══ STUDY TEXT ══

Sales Process is the "broccoli" of the sales world – we know it is good for us but we still have a hard time implementing it. Find out why #embracingbroccoli is key to your business growth.
By David Baars, Marketing Manager at PipelineDeals
I love working with sales and business development teams but I hate the feeling of “being sold.” When I’m being sold, I get the distinct feeling that:
The salesperson’s needs are more important than my business’s needs.
The salesperson’s time is more important than my time.
The salesperson’s priorities are more important than my business’s priorities.
The best salespeople don’t make you feel like you’re being sold to at all. The best salespeople make you feel you have learned something valuable and they motivate you to take action. The best salespeople have a process for making themselves trusted advisors and help you navigate a complicated business decision. In short, they make buying easy and fun.
The idea that buyer’s hate being sold to is conventional wisdom at this point. So why does it feel like we’re drowning in impersonal pitches, unwanted emails, and generally scammy sales hacks? Because we ARE drowning.
Business development and sales is built on three pillars: people, process, and technology. Of these three pillars, I believe process is the most important and least sexy element of sales. It’s the proverbial “broccoli” of the sales world. And business development is still struggling to embrace sales process.
Negatives sales behaviors like scammy pitches, not respecting a buyer's time, and impersonal emails and cold calls are symptoms of poor sales process. And truthfully, (many) salespeople have not embraced broccoli since the dawn of sales.
Salespeople have been quick to embrace technologies that make their work easier and more fun. For instance, sales enablement tools like YesWare, Salesloft, and the new Connect feature for PipelineDeals are great for helping salespeople know which emails are resonating with buyers. This type of technology helps salespeople focus on who to follow-up with and when.
There’s a dark side to these technologies that many sales teams do not admit. We may have the technology to scale business development, but that doesn’t mean we have the right processes in place to scale in the right way.

═══
══ DATASET ENTRIES ══

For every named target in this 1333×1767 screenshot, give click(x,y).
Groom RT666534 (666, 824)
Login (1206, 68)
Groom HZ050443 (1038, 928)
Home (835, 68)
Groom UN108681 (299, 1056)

═══

APPLY WHAT YOU READ:
(1) In the article on sales process, what three pillars are business development and sales said to be built on?
(2) Using the sales-process article, explain why sales enablement tools such as YesWare and Salesloft are useful to salespeople.
(3) Pick up the article on sales process after its final sentence and keep writing it.

ACTIVITY ANSWERS:
(1) People, process, and technology.

(2) These tools help salespeople know which emails are resonating with buyers. That lets them focus on who to follow up with and when.

(3)
Interestingly, the adoption of new technologies in sales has grown in parallel with a rise in sales hacks. Sales hacks are quick, tactical measures that promise to improve your sales results in a big way with little effort. While sales hacks do not necessarily have to be bad, an over-reliance on these hacks in the absence of a clear strategy is dangerous.
To illustrate, I've recently been receiving cold emails from digital marketing and advertising businesses. As a fellow marketer and paid search advertiser, I understand how PipelineDeals ended up as a potential lead for these agencies. I respect that they’re trying to build awareness and win my business. I’m not convinced though that many of these businesses have a coherent process in place to predictably win new business.
Take for example the email that I received below. I’ve received this same email, almost word-for-word, from scores of sales development reps.
Admittedly, I’m choosing to highlight a particularly lame email that I’ve received one too many times. It also happens to be featured as a "winning" email template on a popular blog for sales development reps. However, most emails that I receive from business development types are not much better.
As business development professionals, I am concerned about the philosophy underpinning this type of spammy business development. At the very least, we should recognize that it is disrespectful of your buyer’s time to copy an email template you read on a blog somewhere and call it a day.
I make it a point to accept nearly every cold call because I’m really passionate about business development. Many sales development reps (SDRs) I interact with daily do not have a solid process in place for becoming a trusted advisor. What I hear from SDRs when they call is: these are MY needs, give ME your time, focus on MY priorities. This egocentric view of your product or service is precisely the reason why people hate being sold to.
So what can we do about it? If you’re not happy with your business’s sales results, then take a look back at the fundamentals of sales. It can be tempting to throw more money at your sales problem by adding more salespeople or purchasing new technology, but that money will be wasted if your sales process is not fundamentally sound. Bad process is costing your business’s time, money, and reputation. It’s time for sales and marketing to eat their broccoli and develop a better sales process.